### [Exercise]
All records must be restated word for word.

** Material for the task follows **

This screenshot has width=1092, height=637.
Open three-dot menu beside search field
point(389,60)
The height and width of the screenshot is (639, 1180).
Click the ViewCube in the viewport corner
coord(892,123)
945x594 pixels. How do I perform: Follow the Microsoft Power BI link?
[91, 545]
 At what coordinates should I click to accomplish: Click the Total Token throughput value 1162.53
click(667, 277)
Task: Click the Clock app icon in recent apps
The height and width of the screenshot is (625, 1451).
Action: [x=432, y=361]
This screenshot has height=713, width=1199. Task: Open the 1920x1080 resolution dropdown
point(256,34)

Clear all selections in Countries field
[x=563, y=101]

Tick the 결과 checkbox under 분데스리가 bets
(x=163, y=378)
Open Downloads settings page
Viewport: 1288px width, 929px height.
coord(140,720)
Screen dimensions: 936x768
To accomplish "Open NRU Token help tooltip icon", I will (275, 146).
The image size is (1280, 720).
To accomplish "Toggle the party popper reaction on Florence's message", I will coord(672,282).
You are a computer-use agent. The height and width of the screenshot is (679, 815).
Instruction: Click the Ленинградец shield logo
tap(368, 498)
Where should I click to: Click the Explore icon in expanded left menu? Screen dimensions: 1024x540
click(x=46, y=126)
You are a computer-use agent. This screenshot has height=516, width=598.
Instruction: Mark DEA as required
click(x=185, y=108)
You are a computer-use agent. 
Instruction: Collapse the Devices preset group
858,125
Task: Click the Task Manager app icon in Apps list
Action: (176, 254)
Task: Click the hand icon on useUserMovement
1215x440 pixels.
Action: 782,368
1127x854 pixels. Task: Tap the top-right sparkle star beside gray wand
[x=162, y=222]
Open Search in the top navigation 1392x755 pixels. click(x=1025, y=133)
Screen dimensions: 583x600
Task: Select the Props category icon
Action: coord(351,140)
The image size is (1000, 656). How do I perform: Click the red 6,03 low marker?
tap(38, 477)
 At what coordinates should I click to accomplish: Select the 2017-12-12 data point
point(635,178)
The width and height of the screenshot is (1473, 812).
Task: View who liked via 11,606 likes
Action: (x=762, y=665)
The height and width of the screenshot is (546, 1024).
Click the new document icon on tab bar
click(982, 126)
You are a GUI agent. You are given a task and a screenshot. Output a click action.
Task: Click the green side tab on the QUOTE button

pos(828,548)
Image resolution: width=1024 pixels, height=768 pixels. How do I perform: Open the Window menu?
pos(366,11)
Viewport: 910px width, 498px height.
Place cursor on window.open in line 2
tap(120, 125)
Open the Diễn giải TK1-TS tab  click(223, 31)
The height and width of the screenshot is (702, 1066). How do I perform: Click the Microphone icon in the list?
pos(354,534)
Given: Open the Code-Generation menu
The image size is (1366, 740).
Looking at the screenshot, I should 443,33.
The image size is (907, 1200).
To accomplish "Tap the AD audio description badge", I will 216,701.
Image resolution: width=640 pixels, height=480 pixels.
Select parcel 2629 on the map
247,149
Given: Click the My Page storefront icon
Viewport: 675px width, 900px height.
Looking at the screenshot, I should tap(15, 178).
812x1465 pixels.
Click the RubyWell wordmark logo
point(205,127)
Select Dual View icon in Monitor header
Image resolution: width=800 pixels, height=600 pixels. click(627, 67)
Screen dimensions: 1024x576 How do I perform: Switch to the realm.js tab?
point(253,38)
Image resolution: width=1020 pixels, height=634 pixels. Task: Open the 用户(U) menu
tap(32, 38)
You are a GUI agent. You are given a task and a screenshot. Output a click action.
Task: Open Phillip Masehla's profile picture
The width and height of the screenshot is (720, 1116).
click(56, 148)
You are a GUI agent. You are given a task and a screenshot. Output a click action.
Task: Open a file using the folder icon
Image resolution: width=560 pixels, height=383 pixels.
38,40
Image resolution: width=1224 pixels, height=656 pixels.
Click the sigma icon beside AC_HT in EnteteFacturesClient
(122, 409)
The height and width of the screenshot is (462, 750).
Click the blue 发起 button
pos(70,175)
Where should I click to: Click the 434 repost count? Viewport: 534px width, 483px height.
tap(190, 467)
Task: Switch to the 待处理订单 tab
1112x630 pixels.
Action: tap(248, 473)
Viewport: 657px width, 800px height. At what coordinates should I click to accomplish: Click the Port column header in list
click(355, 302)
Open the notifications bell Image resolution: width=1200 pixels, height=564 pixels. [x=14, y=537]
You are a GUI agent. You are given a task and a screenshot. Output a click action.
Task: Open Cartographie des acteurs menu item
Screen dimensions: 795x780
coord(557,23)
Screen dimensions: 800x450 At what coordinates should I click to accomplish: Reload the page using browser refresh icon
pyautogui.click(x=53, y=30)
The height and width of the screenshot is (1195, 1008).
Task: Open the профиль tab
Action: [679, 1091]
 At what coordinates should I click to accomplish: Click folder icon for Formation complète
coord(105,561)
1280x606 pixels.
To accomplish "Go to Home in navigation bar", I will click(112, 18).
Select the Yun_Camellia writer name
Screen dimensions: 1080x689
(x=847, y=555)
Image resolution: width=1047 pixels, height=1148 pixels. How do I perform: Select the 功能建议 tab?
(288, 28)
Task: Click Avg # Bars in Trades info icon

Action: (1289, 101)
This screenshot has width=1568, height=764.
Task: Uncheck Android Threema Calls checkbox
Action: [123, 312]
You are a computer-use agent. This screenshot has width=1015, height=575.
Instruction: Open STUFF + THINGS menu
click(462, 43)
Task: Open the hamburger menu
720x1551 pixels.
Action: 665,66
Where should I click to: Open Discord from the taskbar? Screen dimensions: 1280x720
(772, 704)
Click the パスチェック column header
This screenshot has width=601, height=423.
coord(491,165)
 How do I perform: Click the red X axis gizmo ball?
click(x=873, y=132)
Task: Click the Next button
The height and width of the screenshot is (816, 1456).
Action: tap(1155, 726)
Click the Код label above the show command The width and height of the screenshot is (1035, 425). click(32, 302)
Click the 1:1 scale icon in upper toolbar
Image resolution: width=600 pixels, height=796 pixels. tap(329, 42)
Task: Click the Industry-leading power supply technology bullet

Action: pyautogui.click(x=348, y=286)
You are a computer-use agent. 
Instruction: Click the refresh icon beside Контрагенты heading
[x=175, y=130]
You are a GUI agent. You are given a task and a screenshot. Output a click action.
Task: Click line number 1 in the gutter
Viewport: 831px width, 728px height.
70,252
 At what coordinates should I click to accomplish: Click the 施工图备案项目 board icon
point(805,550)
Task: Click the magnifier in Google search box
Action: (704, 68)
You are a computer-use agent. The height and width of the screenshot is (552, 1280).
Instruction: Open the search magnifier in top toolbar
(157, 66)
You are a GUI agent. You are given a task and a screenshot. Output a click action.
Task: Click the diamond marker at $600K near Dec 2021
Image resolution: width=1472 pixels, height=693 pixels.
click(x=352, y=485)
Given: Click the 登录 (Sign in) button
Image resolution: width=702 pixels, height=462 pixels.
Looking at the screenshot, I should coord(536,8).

** End of Material for the task **

### [Solution for this exercise]
This screenshot has width=1092, height=637.
Open three-dot menu beside search field
point(389,60)
The height and width of the screenshot is (639, 1180).
Click the ViewCube in the viewport corner
coord(892,123)
945x594 pixels. How do I perform: Follow the Microsoft Power BI link?
[91, 545]
 At what coordinates should I click to accomplish: Click the Total Token throughput value 1162.53
click(667, 277)
Task: Click the Clock app icon in recent apps
The height and width of the screenshot is (625, 1451).
Action: [x=432, y=361]
This screenshot has height=713, width=1199. Task: Open the 1920x1080 resolution dropdown
point(256,34)

Clear all selections in Countries field
[x=563, y=101]

Tick the 결과 checkbox under 분데스리가 bets
(x=163, y=378)
Open Downloads settings page
Viewport: 1288px width, 929px height.
coord(140,720)
Screen dimensions: 936x768
To accomplish "Open NRU Token help tooltip icon", I will (275, 146).
The image size is (1280, 720).
To accomplish "Toggle the party popper reaction on Florence's message", I will coord(672,282).
You are a computer-use agent. The height and width of the screenshot is (679, 815).
Instruction: Click the Ленинградец shield logo
tap(368, 498)
Where should I click to: Click the Explore icon in expanded left menu? Screen dimensions: 1024x540
click(x=46, y=126)
You are a computer-use agent. This screenshot has height=516, width=598.
Instruction: Mark DEA as required
click(x=185, y=108)
You are a computer-use agent. 
Instruction: Collapse the Devices preset group
858,125
Task: Click the Task Manager app icon in Apps list
Action: (176, 254)
Task: Click the hand icon on useUserMovement
1215x440 pixels.
Action: 782,368
1127x854 pixels. Task: Tap the top-right sparkle star beside gray wand
[x=162, y=222]
Open Search in the top navigation 1392x755 pixels. click(x=1025, y=133)
Screen dimensions: 583x600
Task: Select the Props category icon
Action: coord(351,140)
The image size is (1000, 656). How do I perform: Click the red 6,03 low marker?
tap(38, 477)
 At what coordinates should I click to accomplish: Select the 2017-12-12 data point
point(635,178)
The width and height of the screenshot is (1473, 812).
Task: View who liked via 11,606 likes
Action: (x=762, y=665)
The height and width of the screenshot is (546, 1024).
Click the new document icon on tab bar
click(982, 126)
You are a GUI agent. You are given a task and a screenshot. Output a click action.
Task: Click the green side tab on the QUOTE button

pos(828,548)
Image resolution: width=1024 pixels, height=768 pixels. How do I perform: Open the Window menu?
pos(366,11)
Viewport: 910px width, 498px height.
Place cursor on window.open in line 2
tap(120, 125)
Open the Diễn giải TK1-TS tab  click(223, 31)
The height and width of the screenshot is (702, 1066). How do I perform: Click the Microphone icon in the list?
pos(354,534)
Given: Open the Code-Generation menu
The image size is (1366, 740).
Looking at the screenshot, I should 443,33.
The image size is (907, 1200).
To accomplish "Tap the AD audio description badge", I will 216,701.
Image resolution: width=640 pixels, height=480 pixels.
Select parcel 2629 on the map
247,149
Given: Click the My Page storefront icon
Viewport: 675px width, 900px height.
Looking at the screenshot, I should tap(15, 178).
812x1465 pixels.
Click the RubyWell wordmark logo
point(205,127)
Select Dual View icon in Monitor header
Image resolution: width=800 pixels, height=600 pixels. click(627, 67)
Screen dimensions: 1024x576 How do I perform: Switch to the realm.js tab?
point(253,38)
Image resolution: width=1020 pixels, height=634 pixels. Task: Open the 用户(U) menu
tap(32, 38)
You are a GUI agent. You are given a task and a screenshot. Output a click action.
Task: Open Phillip Masehla's profile picture
The width and height of the screenshot is (720, 1116).
click(56, 148)
You are a GUI agent. You are given a task and a screenshot. Output a click action.
Task: Open a file using the folder icon
Image resolution: width=560 pixels, height=383 pixels.
38,40
Image resolution: width=1224 pixels, height=656 pixels.
Click the sigma icon beside AC_HT in EnteteFacturesClient
(122, 409)
The height and width of the screenshot is (462, 750).
Click the blue 发起 button
pos(70,175)
Where should I click to: Click the 434 repost count? Viewport: 534px width, 483px height.
tap(190, 467)
Task: Switch to the 待处理订单 tab
1112x630 pixels.
Action: tap(248, 473)
Viewport: 657px width, 800px height. At what coordinates should I click to accomplish: Click the Port column header in list
click(355, 302)
Open the notifications bell Image resolution: width=1200 pixels, height=564 pixels. [x=14, y=537]
You are a GUI agent. You are given a task and a screenshot. Output a click action.
Task: Open Cartographie des acteurs menu item
Screen dimensions: 795x780
coord(557,23)
Screen dimensions: 800x450 At what coordinates should I click to accomplish: Reload the page using browser refresh icon
pyautogui.click(x=53, y=30)
The height and width of the screenshot is (1195, 1008).
Task: Open the профиль tab
Action: [679, 1091]
 At what coordinates should I click to accomplish: Click folder icon for Formation complète
coord(105,561)
1280x606 pixels.
To accomplish "Go to Home in navigation bar", I will click(112, 18).
Select the Yun_Camellia writer name
Screen dimensions: 1080x689
(x=847, y=555)
Image resolution: width=1047 pixels, height=1148 pixels. How do I perform: Select the 功能建议 tab?
(288, 28)
Task: Click Avg # Bars in Trades info icon

Action: (1289, 101)
This screenshot has width=1568, height=764.
Task: Uncheck Android Threema Calls checkbox
Action: [123, 312]
You are a computer-use agent. This screenshot has width=1015, height=575.
Instruction: Open STUFF + THINGS menu
click(462, 43)
Task: Open the hamburger menu
720x1551 pixels.
Action: 665,66
Where should I click to: Open Discord from the taskbar? Screen dimensions: 1280x720
(772, 704)
Click the パスチェック column header
This screenshot has width=601, height=423.
coord(491,165)
 How do I perform: Click the red X axis gizmo ball?
click(x=873, y=132)
Task: Click the Next button
The height and width of the screenshot is (816, 1456).
Action: tap(1155, 726)
Click the Код label above the show command The width and height of the screenshot is (1035, 425). click(32, 302)
Click the 1:1 scale icon in upper toolbar
Image resolution: width=600 pixels, height=796 pixels. tap(329, 42)
Task: Click the Industry-leading power supply technology bullet

Action: pyautogui.click(x=348, y=286)
You are a computer-use agent. 
Instruction: Click the refresh icon beside Контрагенты heading
[x=175, y=130]
You are a GUI agent. You are given a task and a screenshot. Output a click action.
Task: Click line number 1 in the gutter
Viewport: 831px width, 728px height.
70,252
 At what coordinates should I click to accomplish: Click the 施工图备案项目 board icon
point(805,550)
Task: Click the magnifier in Google search box
Action: (704, 68)
You are a computer-use agent. The height and width of the screenshot is (552, 1280).
Instruction: Open the search magnifier in top toolbar
(157, 66)
You are a GUI agent. You are given a task and a screenshot. Output a click action.
Task: Click the diamond marker at $600K near Dec 2021
Image resolution: width=1472 pixels, height=693 pixels.
click(x=352, y=485)
Given: Click the 登录 (Sign in) button
Image resolution: width=702 pixels, height=462 pixels.
Looking at the screenshot, I should coord(536,8).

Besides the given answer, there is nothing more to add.